L’essentiel d’une intervention de Jean Sexton sur la problématique du placement syndical dans l’industrie de la construction.

Nous reprenons ci-dessous l’essentiel d’une intervention de Jean Sexton sur la problématique du placement syndical dans l’industrie de la construction faite lors d’une entrevue radiophonique donnée à Radio X Abitibi. Jean Sexton est professeur associé au Département de relations industrielles de l’Université Laval à Québec.

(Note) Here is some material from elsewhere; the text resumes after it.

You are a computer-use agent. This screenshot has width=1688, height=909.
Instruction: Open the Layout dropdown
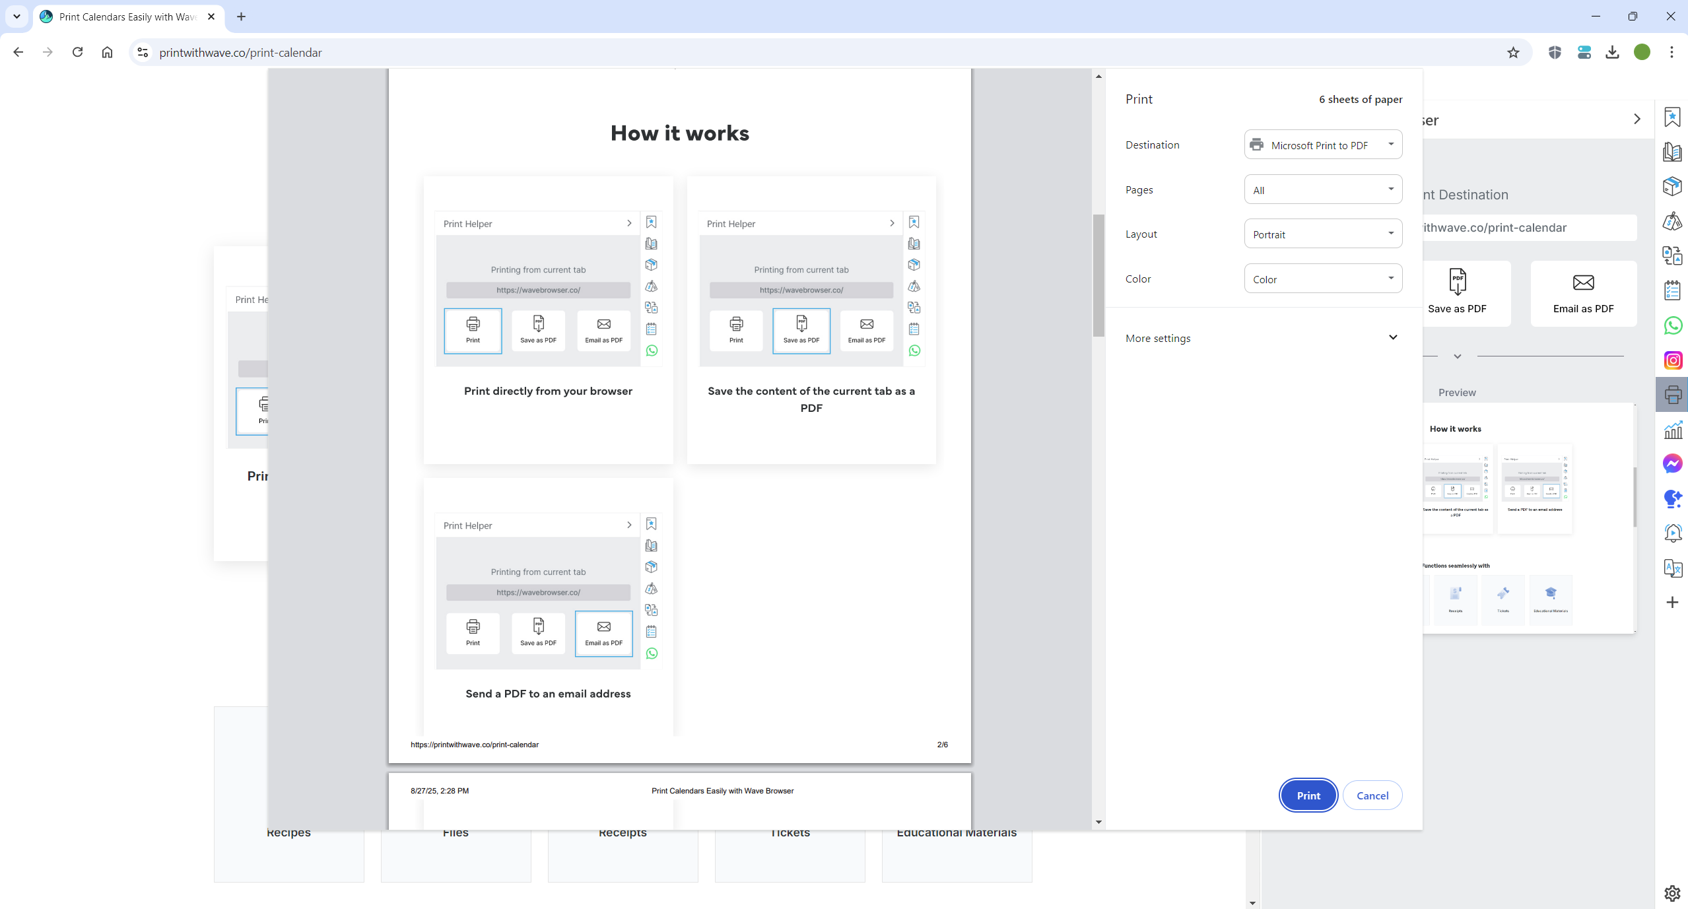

La FTQ construction et le Conseil provincial des Métiers de la Construction (CPMC), ont une réticence prononcée à égard du comité de transition. Le comité de transition a été passé après la commission parlementaire qui a analysé article par article le projet de loi 33. Selon la loi 33, les bureaux d’embauche syndicale sont prohibés. Tout retombe sur le dos de la Commission de la Construction du Québec (CCQ). Si madame Thériault a prévu un comité de transition, c’est qu’elle voit au moins deux choses : a) il y a un problème au niveau du placement (des bureaux d’embauche). Ce sont les employeurs qui appellent les différentes sections locales, les syndicats de métier, surtout dans des situations d’urgence, b) la Commission de la construction du Québec a réalisé qu’elle ne serait pas capable de faire le travail. La CCQ a depuis des années un taux de référence de 3 à 5% alors que les bureaux d’embauche des syndicats de métier ont un taux de référence de 15%. C’est donc dire que les embauches dans la construction au Québec se font dans un contexte double. Premièrement, ce sont les employeurs qui courent après les travailleurs actuellement, parce qu’il y a un contexte de pénurie de main d’oeuvre un peu partout. Deuxièmement, la CCQ n’est pas capable de fournir parce que lorsqu’un employeur appelle à la CCQ, il faut qu’un travailleur s’y soit inscrit. Et dans la pratique passée, la CCQ envoyait à l’employeur une liste de candidats possibles à l’entrepreneur et ce dernier devait appeler pour avoir du monde parmi ces gens-là. C’était en gros une liste de 5 à 12 personnes, dépendant des demandes. Et là-dedans, il y avait des gens décédés ou qui travaillaient en dehors de la province, ou qui ne travaillaient pas ou qui travaillaient déjà pour un autre employeur. Et cela rendait le fardeau de l’entrepreneur particulièrement difficile parce que c’était l’entrepreneur qui devait courir après le travailleur dont il avait besoin. Et tout cela impose des délais. Et qui dit délais dit augmentation de coûts.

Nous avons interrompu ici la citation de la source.